アルフレッド・ベスター「分解された男」読了。…本読み終えたのは久しぶりと違うかなあ。大昔読んだことあるハズなんだけど、ほとんど忘れてたので大いに楽しませていただきました。ビバ駄目ノウレッジ。あでも、例の「いわくテンソル」の歌はよく覚えてたです。そういう歌ですし。


内容は忘れてたものの「なんかヘンな話だなあ」という感想は覚えていたのだが、今回再読して理由が判った。ガキたる当時のワシはこういう悪漢主役物語を読み慣れてなかったんだな。いやまあ、ピカレスクじゃなくて倒叙モノだともいえるけど。


ともかくアレだ、これもベスター作品の例に漏れず、一人として普通の人間が出てこないステキ小説ですよ。そして一シーケンスに必ず一つはバカアイデアを突っ込んでくる、ある種の律儀さも如例である。この辺はテレビなんかのライター稼業でもまれ続けた故の技量でしょうかね。


頭からケツまで狂騒と過剰を失わずに突っ走る態度は実に楽しい。そういう「ベスターらしさ」は第二作目の「虎よ、虎よ!」の方がさらに過激なのだけれど、こちらはこちらで愛すべきカッチリさがあって悪くねえ。それでも最後の一ページでいきなりクソ巨大視線になっちゃうイマジネーションとか、もうたまりまへんな。純粋にカッコよろしいですわ。

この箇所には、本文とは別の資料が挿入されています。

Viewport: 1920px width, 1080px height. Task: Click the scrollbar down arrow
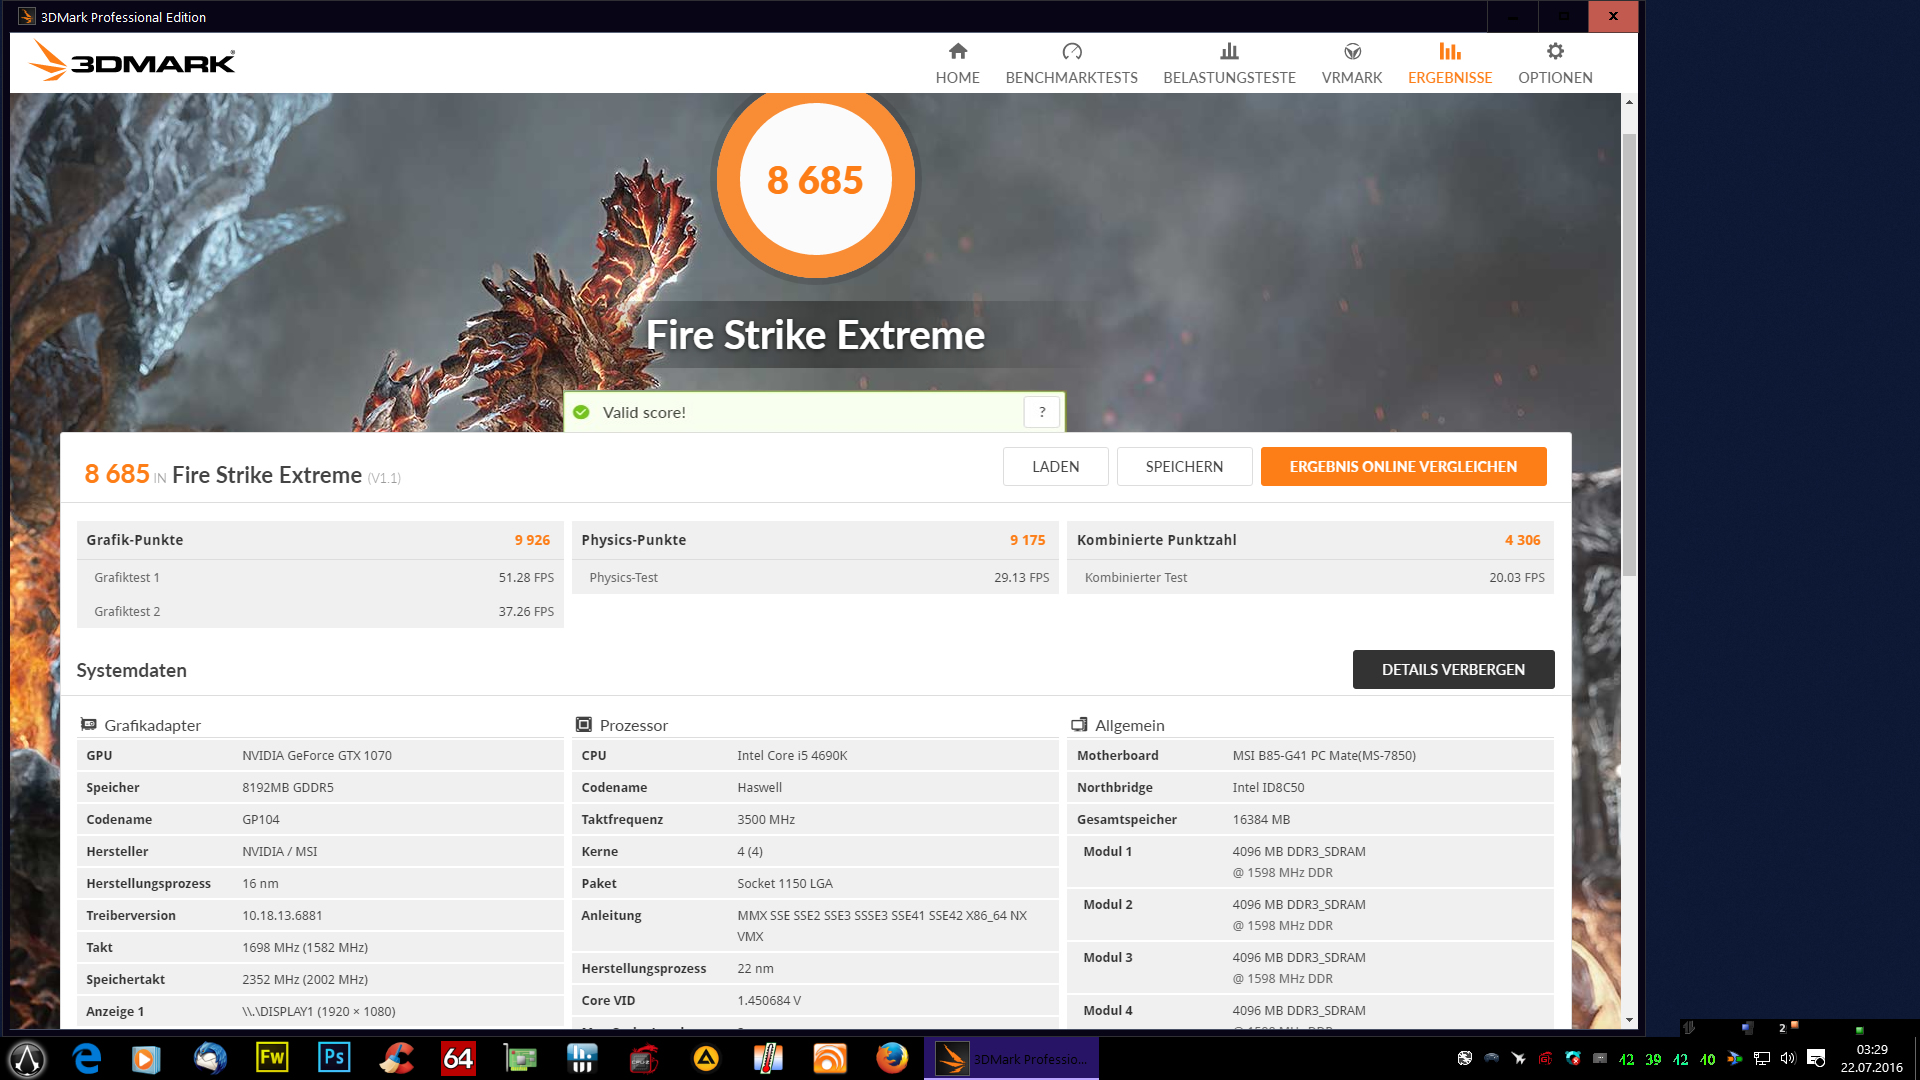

…これはワタシが現代ハリウッド映画に慣れすぎたせいなのだろうけど、主役級二人のうち追跡者たるパウエル刑事をですね、なんとなく黒人っぽいニュアンスで読んじゃってたんですねワタシ。ちょっと前のデンゼル・ワシントンみたいな感じで。今映画化したら十中八九そうなるんだろうな。ええと声は江原正士辺りで。